Most likely, you do not know the name Kayl Anderson.
He is a fourth-year student at Kansas University. He is originally from Tulsa, Okla., and he is currently a widely unknown member of the Kansas football team, where his duties include, mostly, throwing footballs under his butt.
Anderson is the Jayhawks’ starting long snapper, which means that, a few times every Saturday, he bends over and shoots a ball through his legs toward a waiting punter or kicker before quietly making his way to the sideline until his services are needed once more.
There is no place for him in the stat book. No ways to evaluate his performances quantitatively. No opportunity for applause or the vaguest sniff of formal recognition.
In fact, save for a small bio in the Kansas football team’s media guide (his favorite local restaurant is West Coast Saloon and his favorite athlete is Larry Bird, in case you were wondering), there is no significant evidence of Anderson’s football existence.
Which, as it happens, is exactly how he likes it.
“Most of the time, if someone knows who you are, it’s because you screwed up,” says Anderson, a fourth-year junior. “So I guess it’s better for fans not to know who I am.”
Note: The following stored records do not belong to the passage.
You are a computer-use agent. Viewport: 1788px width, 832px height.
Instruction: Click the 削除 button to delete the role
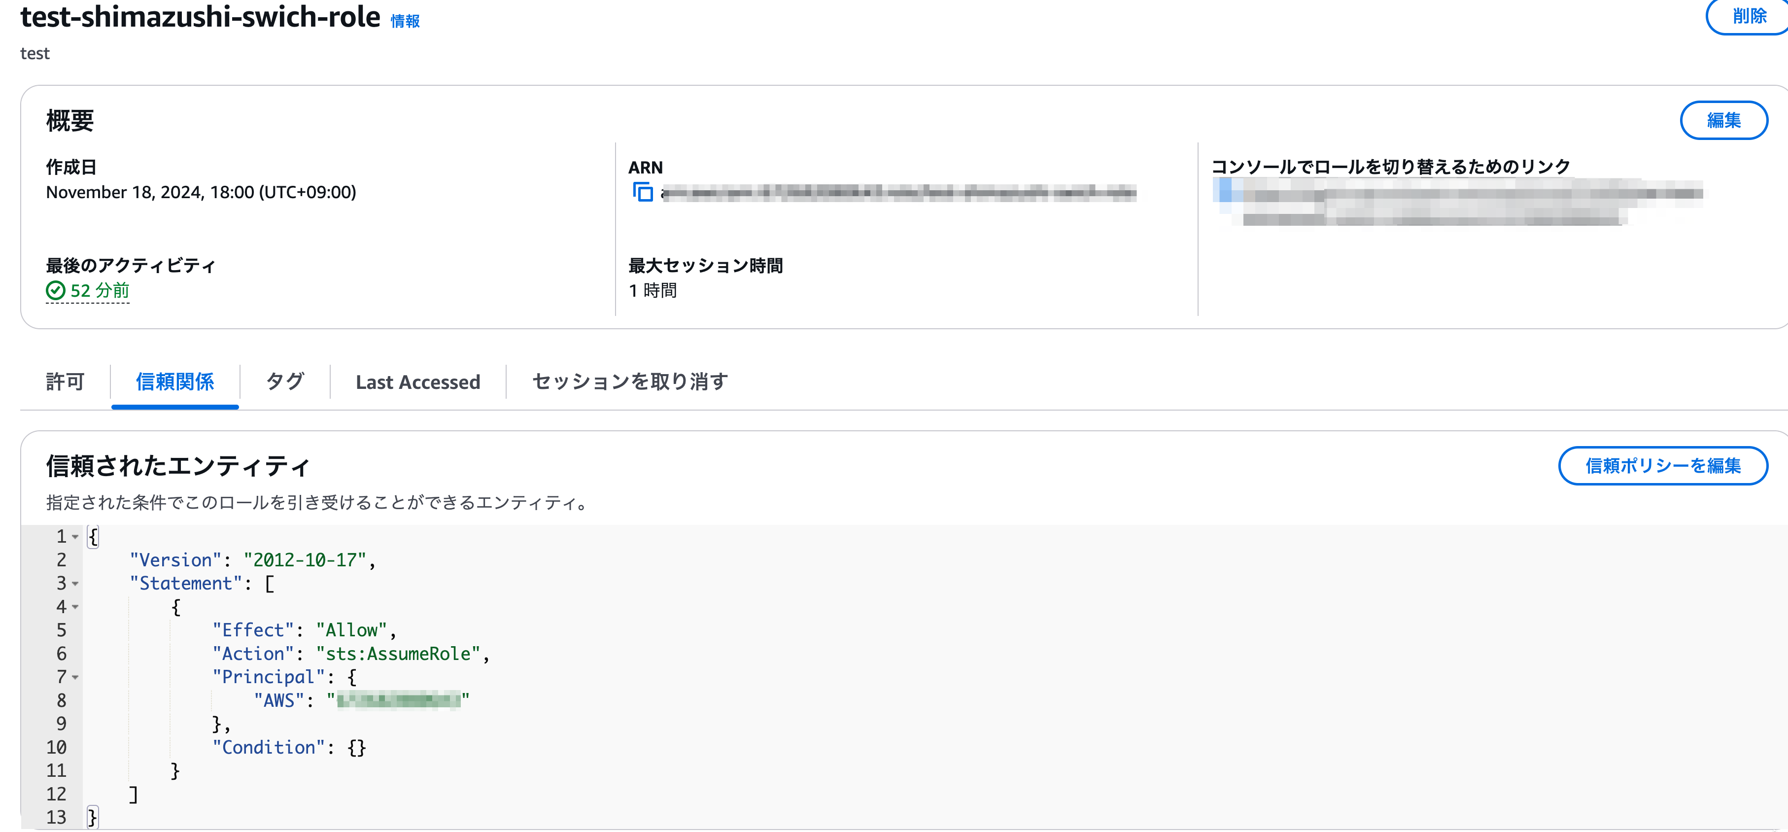(x=1746, y=17)
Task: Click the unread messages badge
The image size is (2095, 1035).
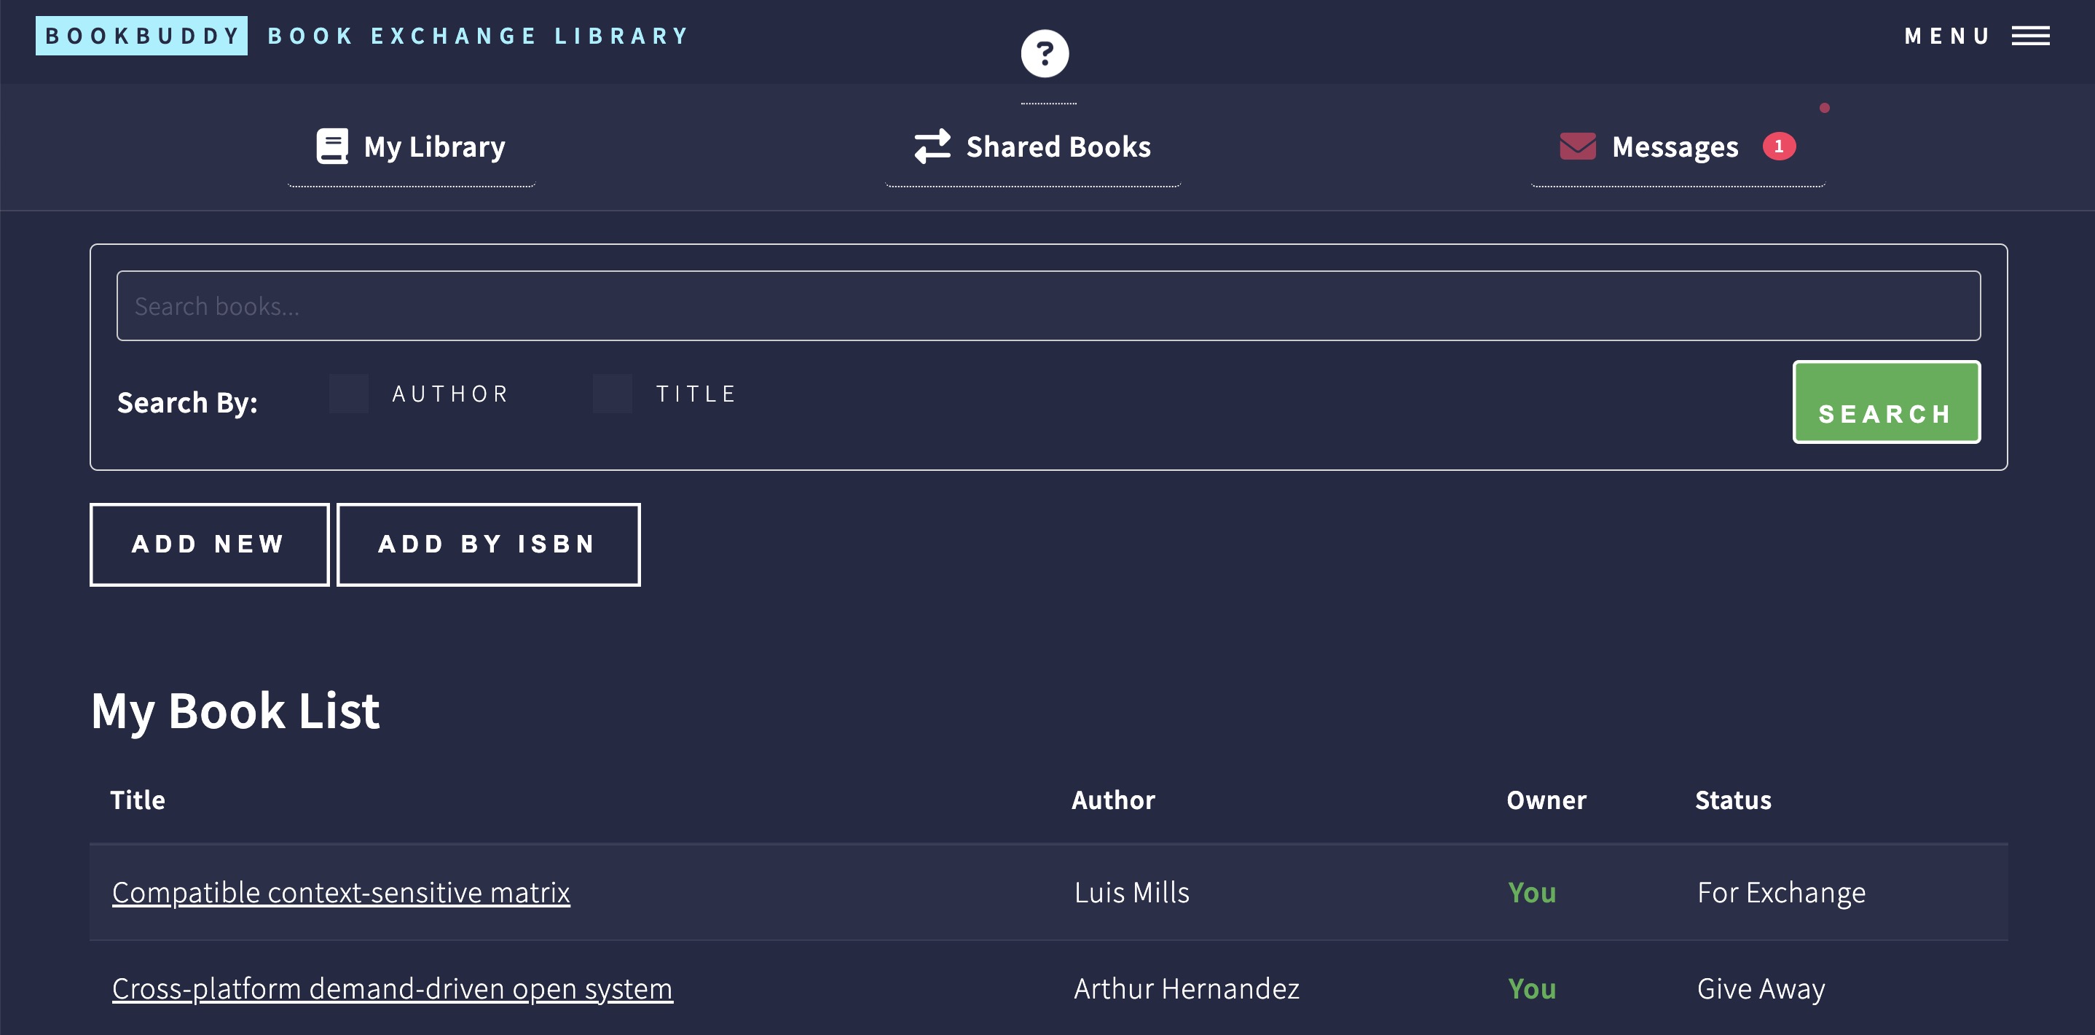Action: point(1779,146)
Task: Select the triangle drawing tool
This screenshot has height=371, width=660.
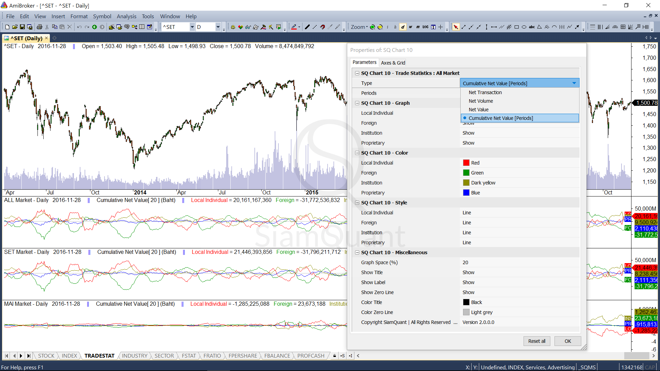Action: point(539,27)
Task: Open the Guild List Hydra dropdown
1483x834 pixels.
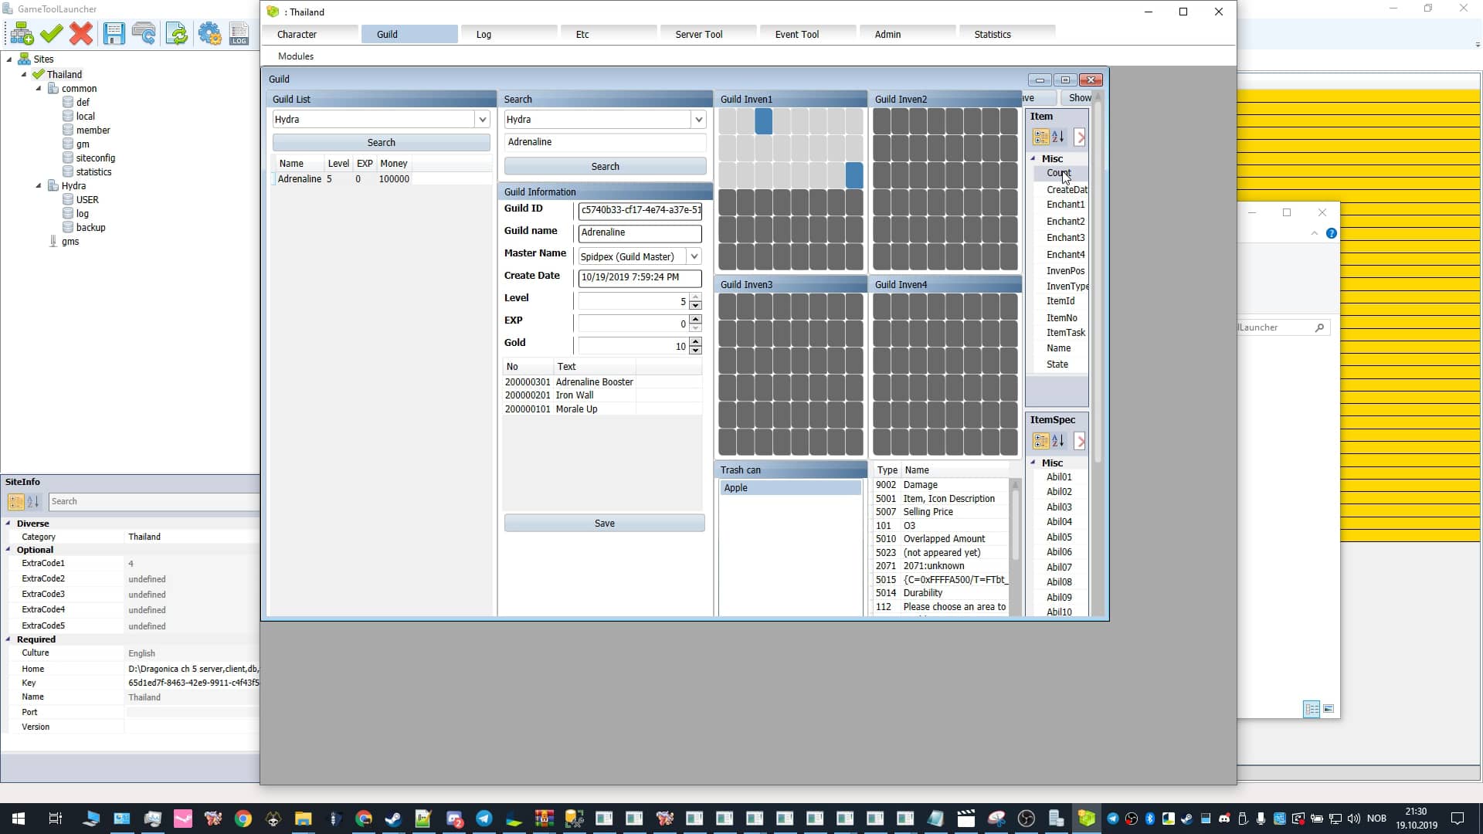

Anderson’s job rundown is relatively simple: Get the ball to where it needs to go. Do it quickly (0.75 seconds is considered a quality collegiate time), and do it accurately. Assuming the aforementioned steps go off without incident, do your best to block the defender charging toward you – which, because the shortest point between two distances is a straight line, is oftentimes the fastest player on the opposing defense.
Because hurriedly throwing a ball backwards between your legs is not the most natural of human acts, however, coaches say it takes a special kind of athlete to succeed at the position.
“That’s kind of a misnomer about a long snapper,” says Lawrence High football coach Dirk Wedd of the simpleton’s view of the position. “You’re snapping the ball between your legs, and it takes a lot of coordination. … (You’ve) got to have some talent as far as hand-eye coordination goes.”
At the same time, there is not a prototypical body-type best suited for the position, at least as far as Kansas coach Mark Mangino is concerned.
“I’ve had guys that are 270-pound linemen do it, I’ve had 195-pound receivers do it, I’ve had linebackers do it,” Mangino says. “… There’s no set profile for that guy, what he should look like, what he should be.”
Take Anderson. He is 6-foot-2, 250 pounds. Built like a Mack truck. But in junior high, he realized he was too small to start on the offensive line and figured his best shot to get onto the field was to work as the team’s long snapper.
He has been doing it ever since.
At Lawrence High last year, meanwhile, the Lions’ quarterback moonlighted as the team’s long snapper.
Down the road at Free State High, Jack Caywood – a waterbug who wrestled in the 140-pound weight class last year as a member of the Firebirds’ wrestling team – is currently handling long-snapping duties in addition to playing linebacker and running back.
Despite the anonymity afforded by the position, though, there is no lack of available information on the subject of long-snapping.
Various camps exist solely for the purpose of teaching young men how to successfully execute a long snap – Anderson, for instance, has attended camps in Chicago and California in an effort to hone his blocking and accuracy, among other things – while the Web site ProKicker.com has taken the liberty of compiling a list of the top 100 high school long snappers in the country.
For athletes hoping to crack that list one day, meanwhile, the fine people at www.essentialsoflongsnapping.com would like you to know that you can purchase their instructional video and manual for the special introductory price of just $44.95 (plus shipping and handling).
All this for a position that goes largely unnoticed by 99.6 percent of the football-watching population.
But Anderson’s not complaining. When not refining his technique during the Jayhawks’ practices – he snaps approximately 40 times per practice before retiring to the sideline – he has an all-access, behind-the-scenes pass to the country’s 16th-ranked college football team.
“It’s kind of cool, because I’m a huge fan,” says Anderson, sounding the part. “So I get a front-row seat to watch these guys every day.”